According to NutraIngredients, most DMAA is synthetic (hence: not natural):

There is only one study repeatedly referenced to show that DMAA is a naturally occurring constituent of geranium oil (Ping, Z.; Jun, Q. & Qing, L. (1996), ‘A Study on the Chemical Constituents of Geranium Oil, Journal of Guizhou Institute of Technology 25 (1): 82–85) – which analytical testing experts contacted by NutraIngredients-USA say is “not scientifically defensible“.

The supplement industry views the warning letters as signs that the FDA is going to start giving its products greater scrutiny.

That would be a step in the right direction, but maybe the FDA won’t have to.  The warning letters elicited a flood of  class action lawsuits against DMAA.

If the FDA won’t or can’t act, lawyers will take up the burden of regulating potentially unsafe and misleadingly marketed supplements.

Update, June 29:  Oops.  Investigators fail to find DMAA in geranium extracts or oils. 

Apr 10 2012

Nutritionist’s Notebook: Caffeine Cravings

On Tuesdays, I answer questions about nutrition in NYU’s student newspaper, the Washington Square News.   These appear intermittently on the newspaper’s website.  Today’s is about caffeine.

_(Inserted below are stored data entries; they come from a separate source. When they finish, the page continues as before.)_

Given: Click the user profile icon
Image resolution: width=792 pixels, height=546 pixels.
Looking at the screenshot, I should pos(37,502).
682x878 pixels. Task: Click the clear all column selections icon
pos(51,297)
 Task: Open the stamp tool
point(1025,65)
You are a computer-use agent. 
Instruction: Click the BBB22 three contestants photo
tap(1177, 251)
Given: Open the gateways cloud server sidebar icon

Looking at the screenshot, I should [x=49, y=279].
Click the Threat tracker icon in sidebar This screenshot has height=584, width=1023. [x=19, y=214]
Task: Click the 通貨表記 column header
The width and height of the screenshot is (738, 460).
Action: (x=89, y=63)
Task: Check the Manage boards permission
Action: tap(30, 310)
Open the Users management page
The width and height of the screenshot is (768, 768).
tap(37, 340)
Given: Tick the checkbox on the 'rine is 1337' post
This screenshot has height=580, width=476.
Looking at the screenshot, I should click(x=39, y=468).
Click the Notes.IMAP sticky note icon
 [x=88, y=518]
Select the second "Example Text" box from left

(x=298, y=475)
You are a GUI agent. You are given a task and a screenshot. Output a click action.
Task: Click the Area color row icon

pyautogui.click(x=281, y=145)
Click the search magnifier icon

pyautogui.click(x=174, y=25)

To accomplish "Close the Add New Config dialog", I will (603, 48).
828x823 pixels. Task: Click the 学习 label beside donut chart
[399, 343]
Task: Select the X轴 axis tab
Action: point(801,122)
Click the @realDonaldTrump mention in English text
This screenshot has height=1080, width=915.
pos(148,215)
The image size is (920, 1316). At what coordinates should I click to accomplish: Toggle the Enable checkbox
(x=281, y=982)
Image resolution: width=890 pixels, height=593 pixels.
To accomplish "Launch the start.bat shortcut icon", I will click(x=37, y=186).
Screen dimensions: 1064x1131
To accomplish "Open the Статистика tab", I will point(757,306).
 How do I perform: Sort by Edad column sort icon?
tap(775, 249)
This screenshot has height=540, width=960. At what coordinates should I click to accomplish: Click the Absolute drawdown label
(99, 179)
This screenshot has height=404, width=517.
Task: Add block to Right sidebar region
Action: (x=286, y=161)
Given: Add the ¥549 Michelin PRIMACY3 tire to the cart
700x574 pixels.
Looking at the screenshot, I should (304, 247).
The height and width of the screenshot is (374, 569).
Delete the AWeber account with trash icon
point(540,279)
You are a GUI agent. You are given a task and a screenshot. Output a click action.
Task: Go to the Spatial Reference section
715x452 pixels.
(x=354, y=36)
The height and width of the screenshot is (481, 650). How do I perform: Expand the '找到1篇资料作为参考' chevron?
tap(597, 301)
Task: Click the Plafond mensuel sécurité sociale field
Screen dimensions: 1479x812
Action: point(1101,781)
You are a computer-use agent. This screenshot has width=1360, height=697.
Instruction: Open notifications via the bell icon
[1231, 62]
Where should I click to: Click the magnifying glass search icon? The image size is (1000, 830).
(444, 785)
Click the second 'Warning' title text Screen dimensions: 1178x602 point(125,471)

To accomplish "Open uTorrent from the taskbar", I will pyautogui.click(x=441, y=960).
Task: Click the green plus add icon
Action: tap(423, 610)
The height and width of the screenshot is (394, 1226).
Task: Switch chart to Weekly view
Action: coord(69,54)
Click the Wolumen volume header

Question: What kind of effect does caffeine have on our metabolism and general health? What is an appropriate amount of caffeine to have? And are certain sources of caffeine better than others? 

Answer: Caffeine is a mild upper. It perks up your central nervous system and makes you feel more alert, energetic and cheery. Caffeine is common in plants, but coffee, chocolate and tea have the most. The amount of caffeine depends on the type, amount used and brewing time, from 30 milligrams for a small cup of weak tea to more than 300 milligrams for some of the larger and stronger Starbucks drinks. When caffeine appears on the labels, you know exactly how much you are getting.

Energy drinks made for adults, like Red Bull, contain about 80 milligrams in an eight-ounce can. Coca-Cola, Pepsi-Cola and other soft drinks marketed to children have much less — 30 to 40 milligrams in 12 ounces.

People react to caffeine in different ways and, by this stage in your life, you undoubtedly know how much of it you can handle and at what time of the day you can handle it. If you take in more than your personal limit, you may feel nervous, shaky and sleepless. The more caffeine you drink, the more you become accustomed to it and the harder it is to give up. Some researchers think that the mix of sugar with caffeine is what makes some people feel addicted to soft drinks.

Perhaps it’s the caffeine in coffee that makes researchers want to find something wrong with it. I have a thick file of papers claiming that coffee raises the risk for heartburn, cancer, heart disease, infertility, ulcers and many other health problems, but the observed effects are small, inconsistent and unconvincing. When given as a drug, caffeine stimulates urine production and suppresses appetite, but the amounts in all but the strongest coffees are too low to produce such effects. If you get shaky when you drink caffeinated beverages, it’s time to stop.

—A version of this article appeared in the Tuesday, April 10 print edition. Marion Nestle is a contributing columnist. Email her questions at dining@nyunews.com.

Additional note on the food politics of caffeineSenatorDick Durbin (Dem-IL) has just asked the FDA to enforce its own rules on drink labeling.  Some makers of high-caffeine “sports” drinks are marketing them as dietary supplements to avoid having to adhere to FDA rules on how much can go into soft drinks.